(INPUT DATA begins)

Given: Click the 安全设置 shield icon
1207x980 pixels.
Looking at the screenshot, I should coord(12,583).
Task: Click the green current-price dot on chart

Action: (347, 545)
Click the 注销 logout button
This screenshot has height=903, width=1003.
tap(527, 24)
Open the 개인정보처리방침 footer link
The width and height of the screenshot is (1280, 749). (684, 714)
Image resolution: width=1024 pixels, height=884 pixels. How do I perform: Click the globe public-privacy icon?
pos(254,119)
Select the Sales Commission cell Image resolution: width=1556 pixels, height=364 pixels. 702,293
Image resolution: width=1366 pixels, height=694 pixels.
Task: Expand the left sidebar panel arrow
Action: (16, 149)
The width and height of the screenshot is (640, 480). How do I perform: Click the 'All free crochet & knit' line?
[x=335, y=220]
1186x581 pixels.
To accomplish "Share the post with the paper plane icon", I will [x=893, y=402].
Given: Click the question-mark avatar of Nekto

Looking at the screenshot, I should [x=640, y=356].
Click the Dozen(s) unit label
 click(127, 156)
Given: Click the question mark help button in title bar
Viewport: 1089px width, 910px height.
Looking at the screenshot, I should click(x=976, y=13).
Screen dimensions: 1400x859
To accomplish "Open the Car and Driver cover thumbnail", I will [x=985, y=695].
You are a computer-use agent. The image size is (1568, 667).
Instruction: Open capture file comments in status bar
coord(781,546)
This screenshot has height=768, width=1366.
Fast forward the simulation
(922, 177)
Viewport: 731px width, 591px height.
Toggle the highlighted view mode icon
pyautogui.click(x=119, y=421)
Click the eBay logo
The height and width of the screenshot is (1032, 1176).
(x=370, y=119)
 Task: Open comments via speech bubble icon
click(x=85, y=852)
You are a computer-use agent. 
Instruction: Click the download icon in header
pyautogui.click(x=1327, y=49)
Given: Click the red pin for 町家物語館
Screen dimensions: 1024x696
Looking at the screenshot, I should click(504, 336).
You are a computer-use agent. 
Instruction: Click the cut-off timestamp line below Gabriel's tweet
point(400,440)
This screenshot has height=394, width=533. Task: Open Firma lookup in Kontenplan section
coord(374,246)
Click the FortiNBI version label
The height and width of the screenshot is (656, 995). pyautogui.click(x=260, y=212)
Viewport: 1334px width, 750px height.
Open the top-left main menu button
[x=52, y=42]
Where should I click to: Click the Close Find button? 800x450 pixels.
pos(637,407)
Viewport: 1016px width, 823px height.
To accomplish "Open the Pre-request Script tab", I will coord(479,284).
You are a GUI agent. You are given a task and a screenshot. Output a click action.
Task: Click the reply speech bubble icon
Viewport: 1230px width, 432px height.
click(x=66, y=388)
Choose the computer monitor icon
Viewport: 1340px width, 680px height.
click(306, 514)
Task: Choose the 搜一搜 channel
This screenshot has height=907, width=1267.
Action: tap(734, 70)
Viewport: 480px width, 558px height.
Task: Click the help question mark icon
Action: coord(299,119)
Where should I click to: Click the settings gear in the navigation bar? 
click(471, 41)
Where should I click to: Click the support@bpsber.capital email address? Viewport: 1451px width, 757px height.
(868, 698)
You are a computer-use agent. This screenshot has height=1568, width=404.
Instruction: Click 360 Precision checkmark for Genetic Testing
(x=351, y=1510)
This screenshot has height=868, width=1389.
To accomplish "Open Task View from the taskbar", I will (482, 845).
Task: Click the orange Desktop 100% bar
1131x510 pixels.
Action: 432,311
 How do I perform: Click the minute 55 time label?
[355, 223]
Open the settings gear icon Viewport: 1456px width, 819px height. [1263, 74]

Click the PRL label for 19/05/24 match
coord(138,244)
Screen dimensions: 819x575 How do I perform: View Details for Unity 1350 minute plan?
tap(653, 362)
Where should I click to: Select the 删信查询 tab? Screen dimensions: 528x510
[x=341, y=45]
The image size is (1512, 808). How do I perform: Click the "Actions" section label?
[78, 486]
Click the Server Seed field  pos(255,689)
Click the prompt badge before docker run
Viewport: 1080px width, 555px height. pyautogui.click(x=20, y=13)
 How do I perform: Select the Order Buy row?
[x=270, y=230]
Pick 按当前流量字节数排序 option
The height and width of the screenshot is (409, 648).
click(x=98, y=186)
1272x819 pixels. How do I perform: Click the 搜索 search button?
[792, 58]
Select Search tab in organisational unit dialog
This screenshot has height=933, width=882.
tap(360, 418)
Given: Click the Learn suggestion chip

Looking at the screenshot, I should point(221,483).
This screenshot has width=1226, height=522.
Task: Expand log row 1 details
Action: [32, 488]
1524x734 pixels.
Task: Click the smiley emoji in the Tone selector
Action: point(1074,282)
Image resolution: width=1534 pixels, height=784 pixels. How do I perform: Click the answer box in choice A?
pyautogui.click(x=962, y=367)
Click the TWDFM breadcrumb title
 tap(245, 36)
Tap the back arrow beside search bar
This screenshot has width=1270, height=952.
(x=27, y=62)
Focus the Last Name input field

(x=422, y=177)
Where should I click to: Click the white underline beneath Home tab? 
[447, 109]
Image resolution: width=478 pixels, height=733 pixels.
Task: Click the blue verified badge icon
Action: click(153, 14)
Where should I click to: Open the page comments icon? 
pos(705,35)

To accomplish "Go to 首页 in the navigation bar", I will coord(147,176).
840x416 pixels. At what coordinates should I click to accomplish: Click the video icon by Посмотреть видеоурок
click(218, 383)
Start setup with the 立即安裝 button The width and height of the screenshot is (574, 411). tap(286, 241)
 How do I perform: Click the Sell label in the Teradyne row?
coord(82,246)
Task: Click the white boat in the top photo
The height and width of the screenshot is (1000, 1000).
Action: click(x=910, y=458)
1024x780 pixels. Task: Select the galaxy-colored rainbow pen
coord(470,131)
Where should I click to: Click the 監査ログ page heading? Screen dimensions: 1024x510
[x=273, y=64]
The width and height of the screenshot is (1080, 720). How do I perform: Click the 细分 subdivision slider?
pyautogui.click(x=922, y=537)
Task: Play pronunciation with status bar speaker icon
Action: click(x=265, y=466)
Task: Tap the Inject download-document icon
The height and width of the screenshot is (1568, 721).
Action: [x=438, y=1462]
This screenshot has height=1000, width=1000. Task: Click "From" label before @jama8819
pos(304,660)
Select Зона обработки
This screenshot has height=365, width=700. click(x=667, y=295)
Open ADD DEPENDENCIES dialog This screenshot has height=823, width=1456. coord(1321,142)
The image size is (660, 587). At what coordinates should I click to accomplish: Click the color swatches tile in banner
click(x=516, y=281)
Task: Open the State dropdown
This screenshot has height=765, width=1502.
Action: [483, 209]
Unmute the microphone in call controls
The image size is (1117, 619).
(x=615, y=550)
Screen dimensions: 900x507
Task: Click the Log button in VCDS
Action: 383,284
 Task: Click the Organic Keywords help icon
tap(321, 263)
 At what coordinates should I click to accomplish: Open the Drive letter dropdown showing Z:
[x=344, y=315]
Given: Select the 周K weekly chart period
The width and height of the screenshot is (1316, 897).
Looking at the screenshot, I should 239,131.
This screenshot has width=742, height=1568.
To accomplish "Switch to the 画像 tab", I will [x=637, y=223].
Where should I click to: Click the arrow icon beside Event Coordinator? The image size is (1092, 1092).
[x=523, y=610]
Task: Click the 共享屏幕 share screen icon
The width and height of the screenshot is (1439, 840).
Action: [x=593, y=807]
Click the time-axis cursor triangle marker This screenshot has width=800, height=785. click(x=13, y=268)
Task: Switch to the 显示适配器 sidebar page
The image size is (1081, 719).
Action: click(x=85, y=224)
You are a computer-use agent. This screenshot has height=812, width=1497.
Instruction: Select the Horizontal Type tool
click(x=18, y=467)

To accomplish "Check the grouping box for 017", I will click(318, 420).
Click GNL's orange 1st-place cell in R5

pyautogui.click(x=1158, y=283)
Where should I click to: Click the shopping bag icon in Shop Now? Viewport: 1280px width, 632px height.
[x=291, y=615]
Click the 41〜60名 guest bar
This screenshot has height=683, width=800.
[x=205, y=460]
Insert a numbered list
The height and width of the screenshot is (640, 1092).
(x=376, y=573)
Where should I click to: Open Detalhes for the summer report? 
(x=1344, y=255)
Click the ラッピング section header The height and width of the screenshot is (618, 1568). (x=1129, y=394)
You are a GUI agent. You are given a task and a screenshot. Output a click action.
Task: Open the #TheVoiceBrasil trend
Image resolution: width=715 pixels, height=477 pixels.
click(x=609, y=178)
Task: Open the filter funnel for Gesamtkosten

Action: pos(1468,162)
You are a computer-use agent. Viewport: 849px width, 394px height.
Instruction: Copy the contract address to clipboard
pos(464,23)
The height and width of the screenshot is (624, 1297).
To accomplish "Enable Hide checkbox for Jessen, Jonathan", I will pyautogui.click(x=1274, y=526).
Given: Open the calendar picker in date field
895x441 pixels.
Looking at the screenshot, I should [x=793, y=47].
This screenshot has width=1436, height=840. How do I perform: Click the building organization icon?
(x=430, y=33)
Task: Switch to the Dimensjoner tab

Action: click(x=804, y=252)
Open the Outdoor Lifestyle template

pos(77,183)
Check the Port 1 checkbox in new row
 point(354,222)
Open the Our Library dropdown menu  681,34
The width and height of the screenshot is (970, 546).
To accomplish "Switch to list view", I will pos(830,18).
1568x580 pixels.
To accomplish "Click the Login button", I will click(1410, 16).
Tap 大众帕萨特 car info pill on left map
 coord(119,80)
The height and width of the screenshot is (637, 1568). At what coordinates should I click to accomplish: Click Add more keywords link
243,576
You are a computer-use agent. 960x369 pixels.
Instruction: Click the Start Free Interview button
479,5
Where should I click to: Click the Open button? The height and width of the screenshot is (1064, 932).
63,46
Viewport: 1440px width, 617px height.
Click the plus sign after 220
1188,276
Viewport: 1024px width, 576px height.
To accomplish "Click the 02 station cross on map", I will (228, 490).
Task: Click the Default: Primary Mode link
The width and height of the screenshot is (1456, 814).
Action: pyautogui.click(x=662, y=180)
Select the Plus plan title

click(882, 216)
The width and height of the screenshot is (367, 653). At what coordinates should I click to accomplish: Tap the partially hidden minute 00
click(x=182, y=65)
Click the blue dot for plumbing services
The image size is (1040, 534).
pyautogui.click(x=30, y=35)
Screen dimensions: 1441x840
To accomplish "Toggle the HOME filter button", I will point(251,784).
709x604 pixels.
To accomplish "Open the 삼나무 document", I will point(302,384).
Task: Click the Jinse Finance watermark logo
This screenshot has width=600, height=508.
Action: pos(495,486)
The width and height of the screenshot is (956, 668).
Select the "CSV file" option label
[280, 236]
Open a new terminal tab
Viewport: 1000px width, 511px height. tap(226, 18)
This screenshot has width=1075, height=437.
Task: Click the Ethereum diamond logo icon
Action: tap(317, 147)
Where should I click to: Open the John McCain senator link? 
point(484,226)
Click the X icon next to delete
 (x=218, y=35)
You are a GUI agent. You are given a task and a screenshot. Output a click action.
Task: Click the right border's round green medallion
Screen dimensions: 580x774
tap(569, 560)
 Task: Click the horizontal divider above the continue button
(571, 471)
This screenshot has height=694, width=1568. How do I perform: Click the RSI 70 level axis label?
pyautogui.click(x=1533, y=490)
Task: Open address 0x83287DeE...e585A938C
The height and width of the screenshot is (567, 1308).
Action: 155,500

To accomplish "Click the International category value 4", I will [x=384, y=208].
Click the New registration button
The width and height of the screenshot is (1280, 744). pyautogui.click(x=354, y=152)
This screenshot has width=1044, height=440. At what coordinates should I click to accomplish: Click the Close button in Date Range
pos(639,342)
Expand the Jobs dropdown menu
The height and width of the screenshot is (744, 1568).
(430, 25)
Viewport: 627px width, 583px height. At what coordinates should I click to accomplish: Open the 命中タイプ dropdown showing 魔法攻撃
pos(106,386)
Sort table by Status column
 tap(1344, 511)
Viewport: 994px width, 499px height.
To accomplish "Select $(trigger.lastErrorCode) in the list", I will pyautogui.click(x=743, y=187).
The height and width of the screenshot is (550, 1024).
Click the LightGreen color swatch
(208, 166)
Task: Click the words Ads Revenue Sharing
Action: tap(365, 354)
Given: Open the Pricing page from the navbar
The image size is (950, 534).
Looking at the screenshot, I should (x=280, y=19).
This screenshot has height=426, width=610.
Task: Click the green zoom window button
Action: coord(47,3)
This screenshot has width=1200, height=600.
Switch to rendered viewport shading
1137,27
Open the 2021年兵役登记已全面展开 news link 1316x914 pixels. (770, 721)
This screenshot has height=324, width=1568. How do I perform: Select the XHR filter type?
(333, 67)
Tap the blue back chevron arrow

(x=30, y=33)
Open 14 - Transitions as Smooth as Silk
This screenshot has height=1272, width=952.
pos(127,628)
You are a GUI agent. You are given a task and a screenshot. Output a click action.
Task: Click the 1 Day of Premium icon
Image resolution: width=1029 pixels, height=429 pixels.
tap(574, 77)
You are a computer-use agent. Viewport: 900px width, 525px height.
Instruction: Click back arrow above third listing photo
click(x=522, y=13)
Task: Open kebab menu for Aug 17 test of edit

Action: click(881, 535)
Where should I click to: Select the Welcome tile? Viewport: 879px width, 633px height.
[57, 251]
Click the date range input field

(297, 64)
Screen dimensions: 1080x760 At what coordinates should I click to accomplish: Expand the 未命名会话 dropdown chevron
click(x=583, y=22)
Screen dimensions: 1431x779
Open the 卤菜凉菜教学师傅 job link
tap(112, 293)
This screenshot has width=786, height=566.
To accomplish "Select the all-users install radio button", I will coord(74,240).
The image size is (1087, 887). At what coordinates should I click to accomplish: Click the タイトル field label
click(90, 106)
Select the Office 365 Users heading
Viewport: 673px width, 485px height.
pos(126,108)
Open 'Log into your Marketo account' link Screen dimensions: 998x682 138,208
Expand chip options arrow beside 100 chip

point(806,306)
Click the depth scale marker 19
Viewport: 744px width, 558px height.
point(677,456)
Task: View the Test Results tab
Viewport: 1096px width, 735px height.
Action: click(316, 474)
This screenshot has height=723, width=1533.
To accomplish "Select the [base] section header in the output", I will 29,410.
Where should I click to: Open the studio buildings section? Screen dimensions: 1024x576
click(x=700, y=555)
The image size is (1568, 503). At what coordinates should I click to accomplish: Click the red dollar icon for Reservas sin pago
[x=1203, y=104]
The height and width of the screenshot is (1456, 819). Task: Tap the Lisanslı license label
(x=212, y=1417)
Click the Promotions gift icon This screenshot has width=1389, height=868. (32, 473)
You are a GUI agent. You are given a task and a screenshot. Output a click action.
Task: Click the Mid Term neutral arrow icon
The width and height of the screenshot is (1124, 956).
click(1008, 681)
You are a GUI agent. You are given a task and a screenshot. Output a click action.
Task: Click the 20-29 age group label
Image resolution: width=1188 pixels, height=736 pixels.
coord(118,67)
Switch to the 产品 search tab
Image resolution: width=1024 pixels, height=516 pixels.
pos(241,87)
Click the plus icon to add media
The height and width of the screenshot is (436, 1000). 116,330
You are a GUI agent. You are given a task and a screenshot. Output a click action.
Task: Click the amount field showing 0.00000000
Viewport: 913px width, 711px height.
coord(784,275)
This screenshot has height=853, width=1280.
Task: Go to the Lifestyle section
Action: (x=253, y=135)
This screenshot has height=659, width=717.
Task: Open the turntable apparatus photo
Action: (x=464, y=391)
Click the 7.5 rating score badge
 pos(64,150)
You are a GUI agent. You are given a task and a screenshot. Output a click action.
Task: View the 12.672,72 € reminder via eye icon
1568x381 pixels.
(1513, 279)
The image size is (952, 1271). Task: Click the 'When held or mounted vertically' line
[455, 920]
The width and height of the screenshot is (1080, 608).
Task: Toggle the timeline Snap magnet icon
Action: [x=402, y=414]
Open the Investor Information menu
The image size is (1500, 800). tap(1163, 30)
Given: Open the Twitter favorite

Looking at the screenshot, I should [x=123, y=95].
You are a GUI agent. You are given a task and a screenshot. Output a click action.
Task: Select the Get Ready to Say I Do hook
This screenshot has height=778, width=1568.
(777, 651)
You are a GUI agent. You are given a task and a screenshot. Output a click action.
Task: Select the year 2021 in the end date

(INPUT DATA ends)

_WHAT YOU HAVE TO DO_: Which lines in the listing above hold the word "computer"? Show each of them.

_RESULT OF THE EXERCISE_:
You are a computer-use agent. The image size is (1568, 667).
You are a computer-use agent. 
You are a computer-use agent. 
Choose the computer monitor icon
You are a computer-use agent. This screenshot has height=1568, width=404.
You are a computer-use agent. This screenshot has height=812, width=1497.
You are a computer-use agent. Viewport: 849px width, 394px height.
You are a computer-use agent. 960x369 pixels.
You are a computer-use agent. Viewport: 900px width, 525px height.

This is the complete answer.